**Dataset:**
--------------------------------------------------

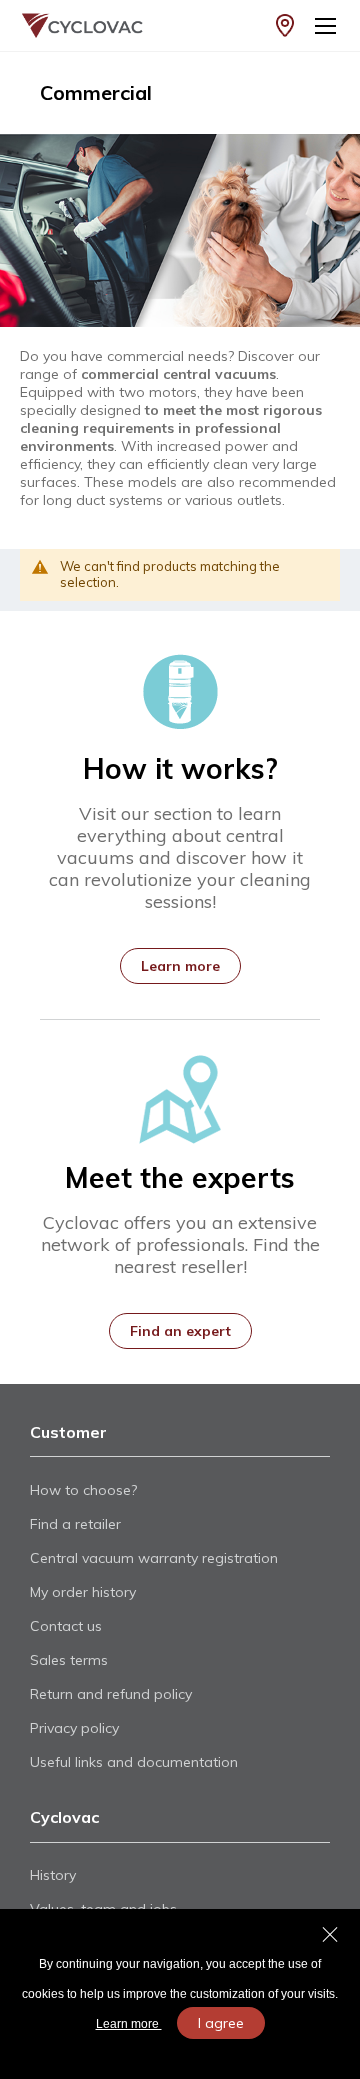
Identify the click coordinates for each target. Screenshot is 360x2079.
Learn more (129, 2024)
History (53, 1875)
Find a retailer (75, 1524)
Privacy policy (74, 1728)
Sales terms (69, 1660)
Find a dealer (285, 25)
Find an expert (180, 1331)
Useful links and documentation (134, 1762)
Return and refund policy (111, 1694)
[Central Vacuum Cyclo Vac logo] (65, 25)
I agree (221, 2023)
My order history (83, 1592)
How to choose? (83, 1490)
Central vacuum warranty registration (154, 1558)
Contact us (66, 1626)
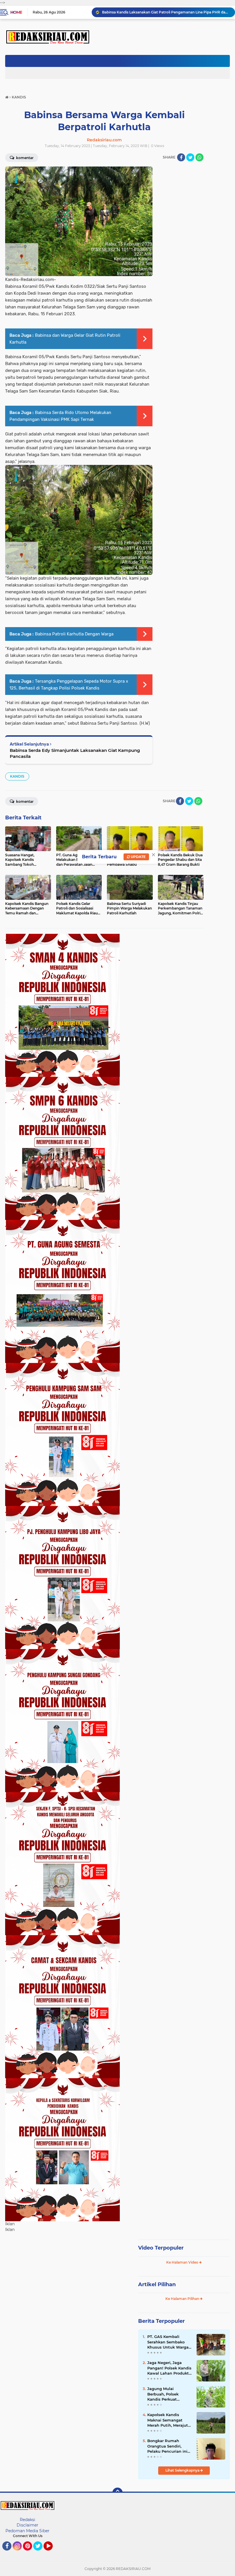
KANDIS (17, 776)
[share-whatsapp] (199, 157)
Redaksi (27, 2519)
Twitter (40, 2553)
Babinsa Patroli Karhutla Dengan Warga (74, 634)
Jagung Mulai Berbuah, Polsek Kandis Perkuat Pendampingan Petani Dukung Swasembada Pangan (169, 2394)
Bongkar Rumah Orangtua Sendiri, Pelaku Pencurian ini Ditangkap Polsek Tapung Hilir (167, 2446)
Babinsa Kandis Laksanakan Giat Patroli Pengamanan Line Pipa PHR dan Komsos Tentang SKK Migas (166, 12)
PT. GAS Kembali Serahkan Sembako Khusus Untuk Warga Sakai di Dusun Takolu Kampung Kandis (169, 2342)
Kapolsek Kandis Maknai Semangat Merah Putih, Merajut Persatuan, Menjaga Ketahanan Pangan (167, 2420)
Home (16, 12)
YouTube (52, 2553)
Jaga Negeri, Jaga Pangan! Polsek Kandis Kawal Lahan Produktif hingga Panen (169, 2368)
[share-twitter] (190, 157)
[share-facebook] (181, 157)
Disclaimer (27, 2525)
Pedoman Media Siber (27, 2530)
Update (138, 857)
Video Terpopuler (161, 2248)
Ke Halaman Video (182, 2262)
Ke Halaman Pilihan (182, 2298)
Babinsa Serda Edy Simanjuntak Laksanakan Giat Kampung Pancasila (75, 753)
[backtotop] (117, 2493)
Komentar (24, 801)
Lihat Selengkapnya (182, 2470)
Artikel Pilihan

--------------------------------------------------

**Try it:** Beginning with the line that contains "Disclaimer (27, 2525)", output each line of the listing above through the last one, exactly and with nothing added.

**Answer space:**
Disclaimer (27, 2525)
Pedoman Media Siber (27, 2530)
Update (138, 857)
Video Terpopuler (161, 2248)
Ke Halaman Video (182, 2262)
Ke Halaman Pilihan (182, 2298)
Babinsa Serda Edy Simanjuntak Laksanakan Giat Kampung Pancasila (75, 753)
[backtotop] (117, 2493)
Komentar (24, 801)
Lihat Selengkapnya (182, 2470)
Artikel Pilihan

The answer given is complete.